Main Article Content

Federica Tafuro
Massimo Corradi

Keywords

Diagnostic algorithm, FEV1, FVC, FEV6, FEV1/FVC, interpretative criteria, lung function testing, occupational exposure

Abstract

Objectives: The aim of this review is to provide an updated overview of definition, epidemiology, diagnostic algorithm and occupational exposures related to abnormal restrictive spirometrical pattern (RSP) in order to improve the correct interpretation of spirometry test results by occupational healthcare providers. Methods: A review of the scientific English literature of the last 25 years was carried out with MEDLINE and related keywords [(restricti* AND spirometr*) AND occupational]. The first step analysis covered 40 studies and the second step the reference list. Results are presented in four major aims and subquestions. Results: A spirometrical pattern of reduced VC (Vital Capacity), together with a normal FEV1 (Forced Expiratory Volume in 1 Second)/VC ratio, is suggestive, though not diagnostic of restrictive ventilatory defect (RVD).
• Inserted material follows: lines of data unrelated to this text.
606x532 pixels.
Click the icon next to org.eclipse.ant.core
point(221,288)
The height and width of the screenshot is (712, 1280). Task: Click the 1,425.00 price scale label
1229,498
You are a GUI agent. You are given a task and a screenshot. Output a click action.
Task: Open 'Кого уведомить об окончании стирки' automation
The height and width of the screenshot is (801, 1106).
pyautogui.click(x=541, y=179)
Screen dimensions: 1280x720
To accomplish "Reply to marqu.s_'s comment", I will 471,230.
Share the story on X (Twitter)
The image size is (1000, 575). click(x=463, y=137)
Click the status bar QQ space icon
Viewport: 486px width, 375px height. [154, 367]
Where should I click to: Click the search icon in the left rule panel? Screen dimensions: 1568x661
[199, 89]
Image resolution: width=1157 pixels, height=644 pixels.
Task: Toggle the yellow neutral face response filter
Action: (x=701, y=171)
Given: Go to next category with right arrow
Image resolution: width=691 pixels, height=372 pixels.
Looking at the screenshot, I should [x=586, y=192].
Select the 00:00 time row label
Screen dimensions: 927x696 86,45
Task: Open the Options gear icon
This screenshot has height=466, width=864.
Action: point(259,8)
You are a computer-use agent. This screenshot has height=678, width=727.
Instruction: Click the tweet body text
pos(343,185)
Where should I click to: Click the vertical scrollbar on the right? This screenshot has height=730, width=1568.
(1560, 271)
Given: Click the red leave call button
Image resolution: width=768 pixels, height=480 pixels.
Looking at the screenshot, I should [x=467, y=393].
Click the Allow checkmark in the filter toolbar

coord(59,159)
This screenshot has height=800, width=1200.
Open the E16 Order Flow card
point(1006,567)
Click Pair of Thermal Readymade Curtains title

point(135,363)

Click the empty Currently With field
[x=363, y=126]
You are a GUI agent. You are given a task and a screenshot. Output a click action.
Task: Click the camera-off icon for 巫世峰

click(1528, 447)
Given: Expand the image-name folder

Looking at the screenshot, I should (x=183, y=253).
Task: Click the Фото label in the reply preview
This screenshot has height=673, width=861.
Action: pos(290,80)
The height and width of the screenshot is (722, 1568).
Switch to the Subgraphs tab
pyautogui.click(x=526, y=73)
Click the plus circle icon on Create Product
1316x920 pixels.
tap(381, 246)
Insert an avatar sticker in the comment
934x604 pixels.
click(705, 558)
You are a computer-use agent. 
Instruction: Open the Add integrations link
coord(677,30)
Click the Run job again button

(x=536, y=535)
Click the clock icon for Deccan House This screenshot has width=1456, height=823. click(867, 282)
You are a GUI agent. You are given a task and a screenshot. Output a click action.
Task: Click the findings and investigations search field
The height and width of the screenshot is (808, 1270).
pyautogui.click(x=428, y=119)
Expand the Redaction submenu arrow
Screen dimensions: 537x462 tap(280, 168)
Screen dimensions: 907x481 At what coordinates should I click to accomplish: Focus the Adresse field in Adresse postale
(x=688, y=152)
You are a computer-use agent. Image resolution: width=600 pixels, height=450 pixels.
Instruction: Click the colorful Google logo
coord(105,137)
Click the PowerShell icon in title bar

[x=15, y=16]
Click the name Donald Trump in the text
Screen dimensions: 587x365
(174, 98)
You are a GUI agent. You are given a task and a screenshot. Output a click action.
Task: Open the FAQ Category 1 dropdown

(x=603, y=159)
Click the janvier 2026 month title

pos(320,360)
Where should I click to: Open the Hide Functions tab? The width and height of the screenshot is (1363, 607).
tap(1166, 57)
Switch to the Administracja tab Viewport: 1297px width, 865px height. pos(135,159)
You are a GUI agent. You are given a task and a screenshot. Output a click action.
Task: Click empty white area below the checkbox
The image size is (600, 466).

The prevalence of RSP is high in some studies, comparable to obstructive pattern, and could be associated to chronic medical conditions (diabetes, congestive heart failure, obesity, hypertension) as well as to increased risk of mortality and lung cancer. In order to predict true restrictive defect [TLC-(Total Lung Capacity) <LLN (Lower Limit of Normality) gold-standard for diagnosing restrictive lung diseases (RLD)] from spirometrical data, mathematical models have been developed, but more studies in occupational setting are necessary to clarify the accuracy of such approaches in health surveillance programmes. Occupational exposures that may lead to restrictive impairments are inhaled inorganic dusts (silica, asbestos), organic dusts (mainly from hypersensitivity pneumonitis agents) and other inhaled agents (syntetic fibers and flavorings). Conclusions: For spirometric data reliability it is mandatory to perform appropriate pulmonary function tests and use updated interpretive criteria. A reliable interpretation permits early recognition of RSP and, when indicated, to report workers to second level exams (TLC, decreased diffusing capacity for carbon monoxide [DLco], chest imaging). The application of mathematical models to better predict a reduction in TLC from spirometric data in occupational settings is required in order to reduce excessive costs and useless exams in health surveillance programmes.